:: SOURCE EXCERPT ::
======

When you’re looking for the right spreadsheet application for your project, it can be difficult to choose between Google Sheets vs. Excel.
The best way to choose is to look at the pros and cons of each spreadsheet application. You can choose the one that best meets the needs of your use case.
In this article, we’ll look at how Google Sheets and Excel differ in terms of features, collaboration, user interface, and more.
Collaboration in Google Sheets Vs. Excel
Sharing your spreadsheets on both of these platforms is very similar. In Excel online, you’ll see a “Saved to OneDrive” message next to the file name at the upper left corner of the spreadsheet window. This lets you rename the sheet name, and choose the location in your OneDrive account where you want to save the file.
Sharing is nearly identical to the way Google Sheets works. There’s a Share button on the upper right corner of the spreadsheet window that opens Sharing options.
You can enter the email address of anyone you want to share the file with for collaboration. If it’s more convenient, you can choose Copy link and send the person the link to the file yourself.
Similarly, on Google Sheets you can select the Share button in the upper right corner and type the email address of those you want to share the file with.
In both cases, it’s easier to share files with people who either have a OneDrive account (for Excel) or a Google account (for Google Sheets). However, in both cases, you can still share the file with people without an account. They’ll still be able to access your spreadsheet file.

======

:: DATA SEGMENT ::

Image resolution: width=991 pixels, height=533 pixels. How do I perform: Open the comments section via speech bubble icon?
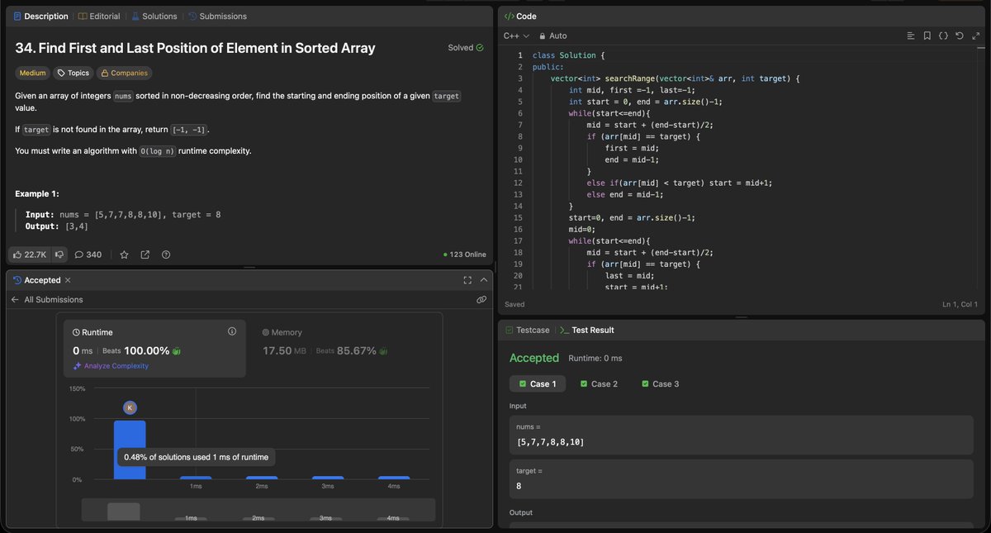pyautogui.click(x=79, y=254)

======

:: DIRECTIVES ::
[1] Answer these from the spreadsheet comparison article above:
(a) In Excel online, what message appears next to the file name at the upper left corner of the spreadsheet window?
(b) Where in the spreadsheet window is the Share button?
(c) Can people who have no OneDrive or Google account still access a shared spreadsheet file?
[2] Resume the spreadsheet comparison article after its final paragraph, carrying on its comparison of Google Sheets and Excel.

:: ANSWERS IN ORDER ::
[1]
(a) "Saved to OneDrive"
(b) In the upper right corner
(c) Yes

[2]
Also in both cases, collaboration with others occurs in real-time. You’ll see when other people are working on the document because their profile image will appear at the upper right corner of the page. Both apps also provide similar commenting and messaging features to communicate with people in real-time.
Google Sheets and Excel Offer Similar Functions
Both Microsoft and Google have been working hard at building up their library of available functions to use in each of their cloud spreadsheet apps. Both Excel online and Google Sheets have over 400 formulas (called “functions” in Google Sheets), with Excel featuring only slightly more functions.
Excel Online has a few functions that Google Sheets doesn’t have and vice versa. Although in most cases you can accomplish the same calculations using the different available functions. The most common functions you’re used to in spreadsheets are available on both platforms.
In Excel Online, you can see the list of all available Excel formulas by selecting fx in the box just above the spreadsheet, next to the name of the currently selected cell. this will display an Insert Function window where you can browse all available formulas.
In the case of Google Sheets, you can see all available Google Sheets functions by selecting Insert in the menu. Select Function to see a list of the most common functions, and categories of functions to explore further.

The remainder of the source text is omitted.